Hasn’t Earth has experienced cold periods (informally referred to as “ice ages,” or “glacials”) and warm periods (“interglacials”) on roughly 100,000-year cycles for at least the last 1 million years. The last of these ice age glaciations peaked* around 20,000 years ago. Over the course of these cycles, global average temperatures warmed or cooled anywhere from 3° to perhaps as much as 8° Celsius (5°-15° Fahrenheit). It was partly through their attempts to understand what caused and ended previous ice ages that climate scientists came to understand the dominant role that carbon dioxide plays in Earth’s climate system, and the role it is playing in current global warming.
Over at least the past million years, glacial and interglacial cycles have been triggered by variations in how much sunlight reaches the Northern Hemisphere in the summer, which are driven by small variations in the geometry of Earth’s axis and its orbit around the Sun. But these fluctuations in sunlight aren’t enough on their own to bring about full-blown ice ages and interglacials. They trigger several feedback loops that amplify the original warming or cooling.

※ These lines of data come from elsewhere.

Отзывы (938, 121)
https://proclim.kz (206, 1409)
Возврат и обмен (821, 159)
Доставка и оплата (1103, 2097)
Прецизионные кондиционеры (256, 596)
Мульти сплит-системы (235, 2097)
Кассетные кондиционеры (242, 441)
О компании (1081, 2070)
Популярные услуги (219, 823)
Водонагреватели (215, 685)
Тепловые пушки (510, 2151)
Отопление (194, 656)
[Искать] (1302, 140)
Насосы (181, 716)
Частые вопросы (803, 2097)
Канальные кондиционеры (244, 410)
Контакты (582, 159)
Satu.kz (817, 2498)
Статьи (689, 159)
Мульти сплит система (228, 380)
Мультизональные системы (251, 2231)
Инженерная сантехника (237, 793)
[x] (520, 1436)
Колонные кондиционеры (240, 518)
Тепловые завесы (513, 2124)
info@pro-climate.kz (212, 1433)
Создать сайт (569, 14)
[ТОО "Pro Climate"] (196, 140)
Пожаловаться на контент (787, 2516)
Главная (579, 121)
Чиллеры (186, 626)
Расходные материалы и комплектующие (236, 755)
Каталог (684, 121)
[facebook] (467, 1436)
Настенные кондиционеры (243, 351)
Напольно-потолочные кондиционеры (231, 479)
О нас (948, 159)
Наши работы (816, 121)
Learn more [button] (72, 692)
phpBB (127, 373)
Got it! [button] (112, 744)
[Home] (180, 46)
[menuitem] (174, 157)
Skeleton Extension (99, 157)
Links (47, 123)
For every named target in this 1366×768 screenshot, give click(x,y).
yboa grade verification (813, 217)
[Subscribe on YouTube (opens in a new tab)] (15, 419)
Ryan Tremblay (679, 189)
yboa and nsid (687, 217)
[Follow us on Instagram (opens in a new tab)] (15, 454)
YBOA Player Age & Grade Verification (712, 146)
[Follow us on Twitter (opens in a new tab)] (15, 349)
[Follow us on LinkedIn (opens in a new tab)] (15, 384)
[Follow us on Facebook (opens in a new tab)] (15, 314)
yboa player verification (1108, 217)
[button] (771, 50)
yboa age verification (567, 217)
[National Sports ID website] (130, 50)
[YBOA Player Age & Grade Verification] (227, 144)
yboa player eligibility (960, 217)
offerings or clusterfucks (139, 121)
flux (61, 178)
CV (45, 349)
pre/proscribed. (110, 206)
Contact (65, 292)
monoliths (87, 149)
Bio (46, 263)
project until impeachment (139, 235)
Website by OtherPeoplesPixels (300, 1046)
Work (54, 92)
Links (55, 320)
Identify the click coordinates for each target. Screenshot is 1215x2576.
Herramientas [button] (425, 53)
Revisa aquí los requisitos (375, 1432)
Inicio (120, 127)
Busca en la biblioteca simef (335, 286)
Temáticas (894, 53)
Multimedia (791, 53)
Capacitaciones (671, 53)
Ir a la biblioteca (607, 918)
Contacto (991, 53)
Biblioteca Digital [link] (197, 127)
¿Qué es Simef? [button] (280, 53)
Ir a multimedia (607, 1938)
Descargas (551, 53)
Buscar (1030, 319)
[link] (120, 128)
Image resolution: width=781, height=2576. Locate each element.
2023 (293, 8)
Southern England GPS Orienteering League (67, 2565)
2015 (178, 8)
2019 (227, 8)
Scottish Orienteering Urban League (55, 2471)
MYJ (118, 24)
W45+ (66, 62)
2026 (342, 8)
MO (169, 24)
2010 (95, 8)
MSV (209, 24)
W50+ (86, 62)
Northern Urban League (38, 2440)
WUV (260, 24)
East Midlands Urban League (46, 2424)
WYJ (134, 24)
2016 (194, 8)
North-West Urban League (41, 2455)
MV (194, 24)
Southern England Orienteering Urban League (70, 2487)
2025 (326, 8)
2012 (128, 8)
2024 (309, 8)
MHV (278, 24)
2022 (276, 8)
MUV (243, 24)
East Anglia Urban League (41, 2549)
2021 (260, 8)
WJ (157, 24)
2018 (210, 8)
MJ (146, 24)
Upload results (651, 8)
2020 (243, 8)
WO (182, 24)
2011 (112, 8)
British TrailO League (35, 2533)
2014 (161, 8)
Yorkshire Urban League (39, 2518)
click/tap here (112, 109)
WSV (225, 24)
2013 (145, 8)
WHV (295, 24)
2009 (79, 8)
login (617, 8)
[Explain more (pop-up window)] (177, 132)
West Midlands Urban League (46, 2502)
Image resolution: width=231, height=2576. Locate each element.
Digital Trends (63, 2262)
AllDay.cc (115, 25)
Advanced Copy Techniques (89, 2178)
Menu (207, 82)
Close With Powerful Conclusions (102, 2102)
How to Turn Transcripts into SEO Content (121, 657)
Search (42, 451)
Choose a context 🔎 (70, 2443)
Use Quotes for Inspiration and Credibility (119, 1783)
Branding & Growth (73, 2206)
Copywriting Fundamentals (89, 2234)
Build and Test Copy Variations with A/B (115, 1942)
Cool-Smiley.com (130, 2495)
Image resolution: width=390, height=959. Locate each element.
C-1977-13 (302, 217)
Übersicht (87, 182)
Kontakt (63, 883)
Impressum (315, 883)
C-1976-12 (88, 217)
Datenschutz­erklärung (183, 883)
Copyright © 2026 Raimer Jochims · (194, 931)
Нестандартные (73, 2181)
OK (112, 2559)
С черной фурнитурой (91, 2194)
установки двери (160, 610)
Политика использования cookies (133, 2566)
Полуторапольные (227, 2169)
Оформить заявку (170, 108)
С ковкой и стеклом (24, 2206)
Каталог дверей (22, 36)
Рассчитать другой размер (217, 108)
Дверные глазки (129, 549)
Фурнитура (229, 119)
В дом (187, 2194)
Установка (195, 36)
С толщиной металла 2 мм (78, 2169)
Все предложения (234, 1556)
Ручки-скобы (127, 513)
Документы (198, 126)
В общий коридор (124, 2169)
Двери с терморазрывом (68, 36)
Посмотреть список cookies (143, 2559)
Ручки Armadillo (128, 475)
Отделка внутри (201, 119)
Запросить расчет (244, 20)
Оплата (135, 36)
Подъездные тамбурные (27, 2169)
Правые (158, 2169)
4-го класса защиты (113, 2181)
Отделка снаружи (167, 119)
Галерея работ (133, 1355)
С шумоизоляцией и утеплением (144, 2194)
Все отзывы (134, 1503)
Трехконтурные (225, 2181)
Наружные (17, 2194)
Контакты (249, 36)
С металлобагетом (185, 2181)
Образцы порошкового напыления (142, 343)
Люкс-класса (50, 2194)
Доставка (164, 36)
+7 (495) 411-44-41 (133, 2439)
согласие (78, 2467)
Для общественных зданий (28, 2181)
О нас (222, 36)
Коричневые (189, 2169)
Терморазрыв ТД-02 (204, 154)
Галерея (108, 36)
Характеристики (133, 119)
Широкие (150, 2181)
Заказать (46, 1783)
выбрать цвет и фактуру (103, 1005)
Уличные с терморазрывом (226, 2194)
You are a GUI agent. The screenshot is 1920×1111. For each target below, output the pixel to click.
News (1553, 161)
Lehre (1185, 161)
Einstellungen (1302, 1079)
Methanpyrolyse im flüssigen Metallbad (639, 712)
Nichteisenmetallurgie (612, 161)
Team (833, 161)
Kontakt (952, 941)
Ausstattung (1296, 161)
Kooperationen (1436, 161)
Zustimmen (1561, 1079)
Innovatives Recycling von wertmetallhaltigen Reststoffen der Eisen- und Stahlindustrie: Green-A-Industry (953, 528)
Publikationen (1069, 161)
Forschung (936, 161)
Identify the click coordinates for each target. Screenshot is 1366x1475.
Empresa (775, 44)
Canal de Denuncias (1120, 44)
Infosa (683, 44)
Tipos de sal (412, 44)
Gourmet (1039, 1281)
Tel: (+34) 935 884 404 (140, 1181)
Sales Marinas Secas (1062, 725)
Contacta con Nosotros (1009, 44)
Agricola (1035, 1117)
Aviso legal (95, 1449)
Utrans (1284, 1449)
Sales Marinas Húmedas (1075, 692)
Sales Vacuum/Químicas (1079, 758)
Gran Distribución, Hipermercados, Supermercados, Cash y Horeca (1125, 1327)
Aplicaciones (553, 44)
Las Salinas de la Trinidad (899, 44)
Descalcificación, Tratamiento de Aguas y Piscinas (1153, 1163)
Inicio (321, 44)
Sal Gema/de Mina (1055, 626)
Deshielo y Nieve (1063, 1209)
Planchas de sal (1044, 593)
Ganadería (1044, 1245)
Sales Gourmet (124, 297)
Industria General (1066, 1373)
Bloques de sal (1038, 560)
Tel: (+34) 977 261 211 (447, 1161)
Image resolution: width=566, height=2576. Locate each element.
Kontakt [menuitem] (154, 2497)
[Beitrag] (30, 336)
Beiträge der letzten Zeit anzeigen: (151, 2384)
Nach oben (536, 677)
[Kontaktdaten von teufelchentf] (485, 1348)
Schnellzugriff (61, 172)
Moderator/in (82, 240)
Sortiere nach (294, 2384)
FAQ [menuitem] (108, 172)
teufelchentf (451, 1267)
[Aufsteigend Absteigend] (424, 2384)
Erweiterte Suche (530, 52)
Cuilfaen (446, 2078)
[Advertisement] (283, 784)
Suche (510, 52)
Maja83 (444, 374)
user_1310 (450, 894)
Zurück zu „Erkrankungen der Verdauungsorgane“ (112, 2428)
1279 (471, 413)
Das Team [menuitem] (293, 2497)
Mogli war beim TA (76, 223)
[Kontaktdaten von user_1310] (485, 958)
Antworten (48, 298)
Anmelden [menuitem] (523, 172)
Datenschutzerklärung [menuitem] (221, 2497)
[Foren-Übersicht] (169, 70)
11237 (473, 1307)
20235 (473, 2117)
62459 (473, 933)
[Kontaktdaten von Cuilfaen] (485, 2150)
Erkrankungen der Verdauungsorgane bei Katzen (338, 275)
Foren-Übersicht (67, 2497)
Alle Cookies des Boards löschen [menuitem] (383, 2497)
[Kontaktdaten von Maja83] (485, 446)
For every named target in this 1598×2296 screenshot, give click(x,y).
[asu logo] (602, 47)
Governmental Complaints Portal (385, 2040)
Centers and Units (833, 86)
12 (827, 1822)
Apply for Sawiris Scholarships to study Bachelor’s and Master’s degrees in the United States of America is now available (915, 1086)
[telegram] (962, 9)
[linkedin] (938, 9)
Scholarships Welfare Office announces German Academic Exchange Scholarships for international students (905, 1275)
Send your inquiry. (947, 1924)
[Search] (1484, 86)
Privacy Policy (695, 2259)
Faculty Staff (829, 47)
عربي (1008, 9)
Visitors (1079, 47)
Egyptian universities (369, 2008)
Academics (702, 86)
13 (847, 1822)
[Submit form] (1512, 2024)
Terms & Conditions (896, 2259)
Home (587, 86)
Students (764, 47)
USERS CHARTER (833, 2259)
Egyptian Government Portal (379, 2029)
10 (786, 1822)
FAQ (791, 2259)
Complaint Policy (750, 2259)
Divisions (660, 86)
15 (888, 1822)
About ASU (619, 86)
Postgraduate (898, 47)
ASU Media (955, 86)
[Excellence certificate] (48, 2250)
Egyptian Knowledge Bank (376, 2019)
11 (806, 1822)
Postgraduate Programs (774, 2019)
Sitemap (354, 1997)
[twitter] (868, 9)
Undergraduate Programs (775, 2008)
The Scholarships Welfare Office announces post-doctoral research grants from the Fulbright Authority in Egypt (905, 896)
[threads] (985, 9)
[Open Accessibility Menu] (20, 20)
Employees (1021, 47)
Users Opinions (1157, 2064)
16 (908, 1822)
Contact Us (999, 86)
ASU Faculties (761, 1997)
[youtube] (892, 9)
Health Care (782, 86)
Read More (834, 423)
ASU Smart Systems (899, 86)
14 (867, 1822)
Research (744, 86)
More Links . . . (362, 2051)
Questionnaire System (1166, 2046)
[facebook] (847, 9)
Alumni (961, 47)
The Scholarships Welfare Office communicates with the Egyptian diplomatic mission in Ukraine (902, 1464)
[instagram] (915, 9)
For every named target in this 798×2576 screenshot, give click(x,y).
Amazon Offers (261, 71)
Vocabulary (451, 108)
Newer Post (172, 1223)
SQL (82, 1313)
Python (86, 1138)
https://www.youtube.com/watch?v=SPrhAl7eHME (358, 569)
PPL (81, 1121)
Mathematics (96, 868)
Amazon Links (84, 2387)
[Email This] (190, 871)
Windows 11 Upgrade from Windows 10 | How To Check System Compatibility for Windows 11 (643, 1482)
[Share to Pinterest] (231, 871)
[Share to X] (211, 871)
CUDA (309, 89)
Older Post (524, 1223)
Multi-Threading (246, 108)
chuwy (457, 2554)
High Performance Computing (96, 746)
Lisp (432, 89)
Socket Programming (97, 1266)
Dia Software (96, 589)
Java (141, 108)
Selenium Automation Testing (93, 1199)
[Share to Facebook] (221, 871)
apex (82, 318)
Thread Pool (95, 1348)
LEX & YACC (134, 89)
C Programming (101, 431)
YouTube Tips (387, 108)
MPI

During an interglacial, sea ice and snow retreat, reducing the amount of sunlight the Earth reflects; warming increases atmospheric water vapor, which is a powerful greenhouse gas; permafrost thaws and decomposes, releasing more methane and carbon dioxide; and the ocean warms and releases dissolved carbon dioxide, which traps even more heat. These feedbacks amplify the initial warming until the Earth’s orbit goes through a phase during which the amount of Northern Hemisphere summer sunlight is minimized. Then these feedbacks operate in reverse, reinforcing the cooling trend.
*Correction. An earlier draft mistakenly said that the last of these ice ages ended about 20 thousand years ago. The glaciation phase peaked around that time. The Grindlewald Fluctuation began in 1650 and ended in the early 20th century, and so ALL of our calculations reflect warming from that period.